While Grosz, supported by the digitally networked team at the headquarters, leads and follows the operation in front of screens – a million dollar sum is handed over by an undercover investigator to a Russian gun dealer with the aim of gaining access – Falke is one of the on-site forces with no overview, who are sent on the chase. The almost aggressive nervousness of the new boss approaches the tipping point when something goes wrong. “Should I break off?” She asks the detective director Reetz. “You are in charge, it is your decision,” replies this.

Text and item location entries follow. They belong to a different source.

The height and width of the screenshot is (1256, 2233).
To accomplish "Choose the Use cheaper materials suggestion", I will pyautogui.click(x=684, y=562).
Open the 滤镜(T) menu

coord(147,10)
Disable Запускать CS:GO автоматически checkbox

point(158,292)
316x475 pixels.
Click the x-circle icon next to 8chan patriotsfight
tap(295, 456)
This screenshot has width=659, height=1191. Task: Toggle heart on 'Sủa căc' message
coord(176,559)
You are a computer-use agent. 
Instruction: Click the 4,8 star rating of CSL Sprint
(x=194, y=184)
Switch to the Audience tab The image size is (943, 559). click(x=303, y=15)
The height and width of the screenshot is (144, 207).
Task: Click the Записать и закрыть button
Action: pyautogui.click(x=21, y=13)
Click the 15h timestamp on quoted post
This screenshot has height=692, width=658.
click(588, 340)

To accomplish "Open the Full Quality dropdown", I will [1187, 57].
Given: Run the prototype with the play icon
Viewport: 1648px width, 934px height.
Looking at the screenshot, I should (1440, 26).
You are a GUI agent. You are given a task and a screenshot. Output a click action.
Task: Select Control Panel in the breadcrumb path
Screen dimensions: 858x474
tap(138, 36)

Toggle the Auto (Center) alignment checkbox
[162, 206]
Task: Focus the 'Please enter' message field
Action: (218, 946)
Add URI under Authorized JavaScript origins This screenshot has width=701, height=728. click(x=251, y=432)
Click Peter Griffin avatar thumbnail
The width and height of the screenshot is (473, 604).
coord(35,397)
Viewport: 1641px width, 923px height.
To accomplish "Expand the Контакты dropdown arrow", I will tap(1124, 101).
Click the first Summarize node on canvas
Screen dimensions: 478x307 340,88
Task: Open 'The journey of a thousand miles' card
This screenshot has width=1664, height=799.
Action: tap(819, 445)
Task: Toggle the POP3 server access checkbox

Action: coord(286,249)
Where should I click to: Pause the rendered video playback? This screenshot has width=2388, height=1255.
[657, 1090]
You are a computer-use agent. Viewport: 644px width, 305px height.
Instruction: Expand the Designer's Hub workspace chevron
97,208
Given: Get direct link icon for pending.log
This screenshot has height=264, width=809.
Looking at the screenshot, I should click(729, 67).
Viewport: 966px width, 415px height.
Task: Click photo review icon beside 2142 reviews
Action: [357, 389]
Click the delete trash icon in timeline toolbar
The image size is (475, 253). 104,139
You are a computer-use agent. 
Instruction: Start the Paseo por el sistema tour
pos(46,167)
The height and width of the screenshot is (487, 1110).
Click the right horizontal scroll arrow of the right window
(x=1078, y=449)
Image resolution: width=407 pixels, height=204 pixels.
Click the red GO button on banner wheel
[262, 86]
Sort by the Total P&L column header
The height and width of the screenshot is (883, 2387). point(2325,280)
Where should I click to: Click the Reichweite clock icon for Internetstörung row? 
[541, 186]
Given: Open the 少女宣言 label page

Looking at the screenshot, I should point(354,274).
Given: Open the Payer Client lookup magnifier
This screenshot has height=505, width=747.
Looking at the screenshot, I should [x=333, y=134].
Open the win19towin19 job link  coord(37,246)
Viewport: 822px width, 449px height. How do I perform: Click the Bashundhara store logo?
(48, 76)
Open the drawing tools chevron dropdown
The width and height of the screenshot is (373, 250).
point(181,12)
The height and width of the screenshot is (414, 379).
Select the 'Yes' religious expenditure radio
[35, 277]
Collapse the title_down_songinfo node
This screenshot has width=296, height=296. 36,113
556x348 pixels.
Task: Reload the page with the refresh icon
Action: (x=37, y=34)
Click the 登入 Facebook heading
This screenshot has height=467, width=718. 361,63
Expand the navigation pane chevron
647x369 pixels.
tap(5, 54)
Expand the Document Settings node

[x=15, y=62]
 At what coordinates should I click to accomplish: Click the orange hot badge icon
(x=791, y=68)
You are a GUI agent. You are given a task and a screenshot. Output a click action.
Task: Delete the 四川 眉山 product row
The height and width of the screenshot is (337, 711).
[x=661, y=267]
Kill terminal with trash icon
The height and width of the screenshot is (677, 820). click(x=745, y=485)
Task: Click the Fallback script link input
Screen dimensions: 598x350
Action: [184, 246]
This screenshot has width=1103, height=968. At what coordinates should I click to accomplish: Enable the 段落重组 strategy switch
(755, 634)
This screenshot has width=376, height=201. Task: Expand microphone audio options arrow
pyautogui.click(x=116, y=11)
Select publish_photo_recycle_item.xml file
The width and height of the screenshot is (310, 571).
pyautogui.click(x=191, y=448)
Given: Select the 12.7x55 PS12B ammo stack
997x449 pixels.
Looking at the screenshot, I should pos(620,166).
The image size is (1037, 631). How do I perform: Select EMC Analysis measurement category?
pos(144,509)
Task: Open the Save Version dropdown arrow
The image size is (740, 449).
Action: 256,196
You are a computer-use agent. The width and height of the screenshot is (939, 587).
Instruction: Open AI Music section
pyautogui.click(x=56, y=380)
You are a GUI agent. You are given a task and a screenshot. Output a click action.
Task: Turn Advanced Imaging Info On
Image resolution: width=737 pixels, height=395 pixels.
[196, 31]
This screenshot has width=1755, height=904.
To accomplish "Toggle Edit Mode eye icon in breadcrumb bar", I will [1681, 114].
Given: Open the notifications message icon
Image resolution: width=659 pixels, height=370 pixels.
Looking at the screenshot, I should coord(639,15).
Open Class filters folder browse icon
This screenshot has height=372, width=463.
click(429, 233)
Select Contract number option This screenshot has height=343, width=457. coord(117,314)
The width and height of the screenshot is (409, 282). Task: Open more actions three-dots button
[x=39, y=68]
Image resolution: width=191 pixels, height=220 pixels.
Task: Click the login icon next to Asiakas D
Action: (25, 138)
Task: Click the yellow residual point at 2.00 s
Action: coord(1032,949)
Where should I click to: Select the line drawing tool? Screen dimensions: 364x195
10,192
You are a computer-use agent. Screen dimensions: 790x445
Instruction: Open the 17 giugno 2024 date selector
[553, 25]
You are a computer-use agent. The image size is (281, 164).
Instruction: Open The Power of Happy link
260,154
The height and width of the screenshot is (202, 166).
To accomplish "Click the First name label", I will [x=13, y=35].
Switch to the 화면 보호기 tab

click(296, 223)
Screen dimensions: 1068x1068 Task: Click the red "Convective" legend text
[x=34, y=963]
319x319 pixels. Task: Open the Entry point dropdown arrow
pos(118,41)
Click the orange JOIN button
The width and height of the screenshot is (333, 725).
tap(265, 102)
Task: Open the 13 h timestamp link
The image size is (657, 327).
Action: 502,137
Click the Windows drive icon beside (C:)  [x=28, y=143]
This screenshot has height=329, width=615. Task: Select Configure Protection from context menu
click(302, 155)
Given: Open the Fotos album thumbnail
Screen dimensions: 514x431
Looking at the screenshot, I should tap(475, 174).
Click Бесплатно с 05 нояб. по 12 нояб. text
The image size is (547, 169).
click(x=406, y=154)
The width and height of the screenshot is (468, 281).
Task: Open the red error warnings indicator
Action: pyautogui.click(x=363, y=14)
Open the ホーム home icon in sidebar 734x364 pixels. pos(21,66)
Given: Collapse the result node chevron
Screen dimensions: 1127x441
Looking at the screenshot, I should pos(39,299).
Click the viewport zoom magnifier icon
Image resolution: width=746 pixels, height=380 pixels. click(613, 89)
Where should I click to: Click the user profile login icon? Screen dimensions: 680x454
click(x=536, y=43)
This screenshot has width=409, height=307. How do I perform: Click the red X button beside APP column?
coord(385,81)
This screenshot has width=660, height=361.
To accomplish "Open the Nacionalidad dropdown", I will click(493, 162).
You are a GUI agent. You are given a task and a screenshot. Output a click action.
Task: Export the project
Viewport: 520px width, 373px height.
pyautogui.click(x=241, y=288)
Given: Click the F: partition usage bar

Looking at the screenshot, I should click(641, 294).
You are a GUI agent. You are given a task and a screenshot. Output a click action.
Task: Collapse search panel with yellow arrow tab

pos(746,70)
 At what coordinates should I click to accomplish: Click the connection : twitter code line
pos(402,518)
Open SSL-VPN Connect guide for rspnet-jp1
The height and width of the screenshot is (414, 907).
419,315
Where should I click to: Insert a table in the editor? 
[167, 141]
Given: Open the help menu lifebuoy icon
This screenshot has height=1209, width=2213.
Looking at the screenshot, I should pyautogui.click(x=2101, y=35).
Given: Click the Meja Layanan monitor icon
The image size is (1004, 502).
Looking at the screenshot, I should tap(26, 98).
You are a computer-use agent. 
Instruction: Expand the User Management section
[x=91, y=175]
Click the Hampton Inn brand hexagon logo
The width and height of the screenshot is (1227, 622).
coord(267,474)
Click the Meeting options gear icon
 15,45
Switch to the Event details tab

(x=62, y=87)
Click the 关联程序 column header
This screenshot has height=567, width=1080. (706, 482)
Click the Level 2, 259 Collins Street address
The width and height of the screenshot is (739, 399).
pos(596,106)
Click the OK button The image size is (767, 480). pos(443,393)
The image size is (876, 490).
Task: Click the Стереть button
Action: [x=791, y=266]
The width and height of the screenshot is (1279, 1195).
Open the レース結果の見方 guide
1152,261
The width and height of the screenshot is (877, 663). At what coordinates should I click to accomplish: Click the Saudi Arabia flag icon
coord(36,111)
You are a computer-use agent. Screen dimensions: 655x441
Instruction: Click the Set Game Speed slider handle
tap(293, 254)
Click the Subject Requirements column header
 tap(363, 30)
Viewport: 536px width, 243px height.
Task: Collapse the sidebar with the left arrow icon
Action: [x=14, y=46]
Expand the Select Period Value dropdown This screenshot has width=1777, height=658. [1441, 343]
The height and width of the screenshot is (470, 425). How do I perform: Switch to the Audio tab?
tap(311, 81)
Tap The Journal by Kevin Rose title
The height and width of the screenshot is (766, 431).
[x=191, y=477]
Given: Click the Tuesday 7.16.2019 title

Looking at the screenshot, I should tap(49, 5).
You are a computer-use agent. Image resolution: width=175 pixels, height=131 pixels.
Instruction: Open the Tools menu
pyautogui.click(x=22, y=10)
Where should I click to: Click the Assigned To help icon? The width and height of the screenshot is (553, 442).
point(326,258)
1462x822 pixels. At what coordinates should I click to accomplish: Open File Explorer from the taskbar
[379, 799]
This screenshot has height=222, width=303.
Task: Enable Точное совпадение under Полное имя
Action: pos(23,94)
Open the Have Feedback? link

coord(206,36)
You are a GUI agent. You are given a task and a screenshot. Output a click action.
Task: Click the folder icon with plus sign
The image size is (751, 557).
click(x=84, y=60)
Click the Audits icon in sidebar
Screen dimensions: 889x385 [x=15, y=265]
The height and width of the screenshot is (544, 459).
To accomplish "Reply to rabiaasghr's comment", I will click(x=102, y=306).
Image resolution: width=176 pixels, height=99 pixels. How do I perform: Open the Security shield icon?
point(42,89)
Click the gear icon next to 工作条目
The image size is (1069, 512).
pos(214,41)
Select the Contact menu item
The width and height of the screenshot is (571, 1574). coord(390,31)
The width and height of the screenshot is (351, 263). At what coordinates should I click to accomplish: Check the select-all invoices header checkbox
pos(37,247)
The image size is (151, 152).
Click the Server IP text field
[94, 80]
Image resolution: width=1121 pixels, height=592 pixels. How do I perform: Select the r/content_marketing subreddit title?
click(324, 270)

A little later, everything literally blows up – and Julia Grosz faints.
The episode “Power of the Family”, written and staged by Niki Stein, is not interested in perpetrators because they are literally too high for the police here. Tidying up the world, averting damage – that cannot succeed. A civil servant, a native Kurd, loyal servant of the German state, husband and father, has to sacrifice his life. We find out right at the beginning when his coffin, covered with the federal flag, is lifted from an airplane by colleagues in uniform, including a Falke. It follows, as is usually the case in tension-driven television films, the flashback to what has happened so far and with it the actual plot.
Their aim is, sometimes in the style of a fast-paced chamber play, to bring together character studies. The scrutinizing gaze is initially directed at Julia Grosz, whose tension, intertwined with boss behavior, which she only gradually sheds, is brought to the point by Franziska Weisz. Wotan Wilke Möhring is allowed to play Thorsten Falke with emotional amplitude, from outbursts of anger at work to silent apprehension as a father at home (the son moves out and moves in with his – older – girlfriend). The motif of the softly pounded macho offers little surprise: Falke has long since grown up. The hurried, pressed communication between the two inspectors sometimes makes it difficult to understand what is hissing between the teeth.
More interesting than the regular cast is Marija Timofejew, in whose role Tatiana Nekrasov makes a strong performance – even though her character seems richly thought-out. As the offspring of an almost tsarist gun dealer clan from Russia, whose members are constantly throwing quotes from Tolstoi and Chekhov about their education, she switched sides and shaved felons in the red-light district as an undercover investigator for the State Criminal Police Office. Falke knows her from his time at the LKA and wants to bring her into position against her own family if the case is on the brink. His colleagues suspect that blood is thicker than water.
Whether Marija remains loyal to the law or bows to the “power of the family” is actually the only puzzle that has to be solved in this thriller between melodrama and coolness. Cinematographer Arthur W. Ahrweiler finds images of technoid flair and rural romanticism, just the emptiness of many scenes reminds one of Corona. That is quite beneficial. If one removes the genealogical ornamental clothing of the story, there is not much left of the plot that is heading towards a bloodbath. Thanks to its inner coherence, “Power of the Family” is still worth seeing.
The Crime scene: power of the family runs on Sunday at 8.15 p.m. in the first.